Chapter 3 describes the synthesis and structures of heterometallic Ir/Hg cyclometalated complexes with Ir−Hg bonds. [IrCl(κ²-C^N^CH)(COD)HgIr(COD)Cl₂]₂, [Ir(C^N^C)(COD)HgIr(COD)Cl₂] and [Ir(C^N^C)(COD)HgCl] were synthesized from transmetalation of [Ir(COD)Cl]₂ (COD = 1,5-cyclooctadiene) with [Hg(κ²-C^N^CH)Cl] (H₂C^N^C = 2,6-bis(4-tert-butylphenyl)pyridine) under different conditions. Treatment of [Ir(C^N^C)(COD)HgCl] with PhICl₂ followed by reaction with PCy₃ afforded a mercury-free Ir(C^N^C) complex, [Ir(C^N^C)(COD)Cl], that contains a labile chloride ligand. Reaction of [Ir(PPh₃)₃Cl] with [Hg(κ²-C^N^CH)Cl] in refluxing tetrahydrofuran led to isolation of [Ir(PPh₃)(κ²-P,C-PPh₂C₆H₄)₂Cl] that contains two cyclometalated triphenylphosphine ligands.

Chapter 4 describes the synthesis of heterometallic Ir/Ru nitrido complexes starting from a cationic Ru(VI) nitrido Schiff base complex, [Ru(N)(salchda)(MeOH)]⁺ (H₂salchda = N,N’-bis(salicylidene)-o-cyclohexyldiamine). Treatment of [Ru(N)(salchda)(MeOH)]⁺ with [Cp*IrCl₂]₂ (Cp* = pentamethylcyclopentadienyl) and [Ir(TBHPP)(C₈H₁₃)] (H₂TBHPP = tetrakis(3,5-di-tert-butyl-4-hydroxyphenyl)porphyrin) afforded [Cp*IrCl₂(μ-N)Ru(salchda)(PO₂F₂)] and a diamagnetic tetranuclear μ-nitrido and μ-hydroxo complex, [{Ir(TBHPP)(C₈H₁₃)(μ-N)Ru(salchda)}₂(μ-OH)](PF₆), respectively. X-ray crystallography revealed that these Ir−N−Ru complexes contain Ru−N and Ir−N double bonds, and therefore they can be described as Ru(VI)≡N−Ir(III) or Ru(IV)=N=Ir(V) complexes. Reaction of [Ir(dtbpy)(SiMe₃)Me(CH₂SiMe₃)] (dtbpy = 4,4’-di-tert-butyl-2,2’-bipyridyl) with [L_OEtRu(N)Cl₂] and PhICl₂ afforded the μ-nitrido [(Me)(CH₂SiMe₃)(SiMe₃)Ir(μ-N)Ru(L_OEt)Cl₂] and dichloride [Ir(dtbpy)(SiMe₃)Cl₂] complexes, respectively.

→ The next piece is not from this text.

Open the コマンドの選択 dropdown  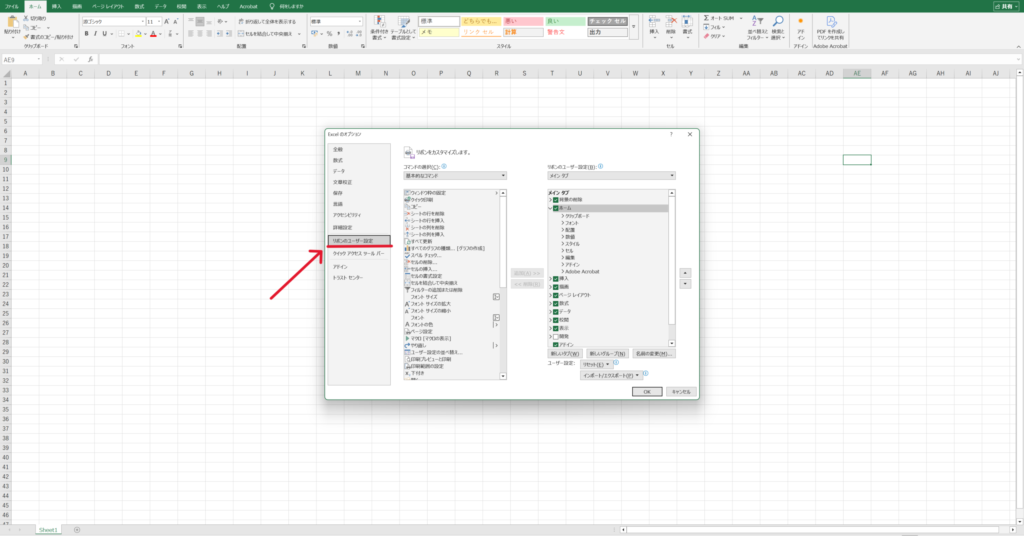click(455, 176)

Chapter 5 describes the oxidation of [L_OEtRu(^tBuNH₂)Cl₂] with a hydrogen-atom transfer reagent. Treatment of [L_OEtRu(^tBuNH₂)Cl₂] with “magic blue” and 2,6-lutidine produced the Ru(VI) nitrido complex [L_OEtRu(N)Cl₂], presumably via C−N cleavage and butene elimination of a Ru(V) tert-butylimido intermediate. Ru amine complexes with catecholate and perfluoropinacolate have also been synthesized and characterized.